Ok maybe I need to volunteer somewhere.. any one need some service or know anywhere that is a good place to serve?
I don't want to be debbie downer anymore..... I am just so sick of it and I am pretty sure all of you are too!!! BUt I just cant shake this feeling of impending doom!!!!!! BLLLAAAHHHHH!!!
so any ideas anyone? I feel like I have nothing to update everyone on here cuz its just the same crap different day!!!!!!!!!!!!! its like my life is just moving in slow motion as the world passes me by. Everyone else seems to be progressing in the natural way of life and I am just stuck here!!!! Pathetic I know........ Please be gentle on me.
5 comments:
You can fly back to Utah and babysit for me!!! lol
My mom and sister and I are planning on teaching Sariah to sew via the internet...wanna join ?? :) We can having a sewing bee...and make cute things :) Interested?

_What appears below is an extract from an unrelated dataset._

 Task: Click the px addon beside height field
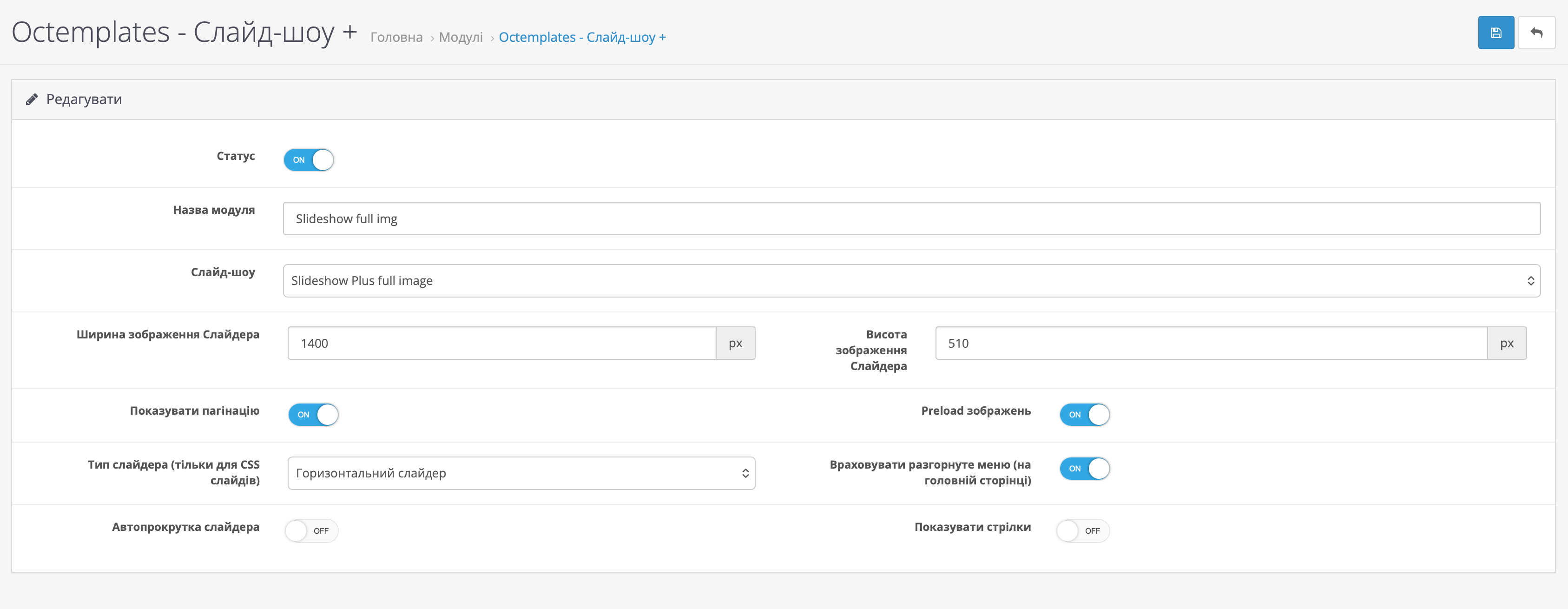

Sure I will be at her house with you!!
I think there are some volunteer opportunities at Trident Hospital? I'm sure there are tons of other places too, I just can't think of them. Love you Shannon! Lots and lots of hugs!
Well since this post was a month ago I am hoping that you have been able to lift your spirits a little. If you still need ideas though you could take guitar lessons, you did say you want to learn to play guitar before you die. What about volunteering with the local boys and girls club, or a local hospital.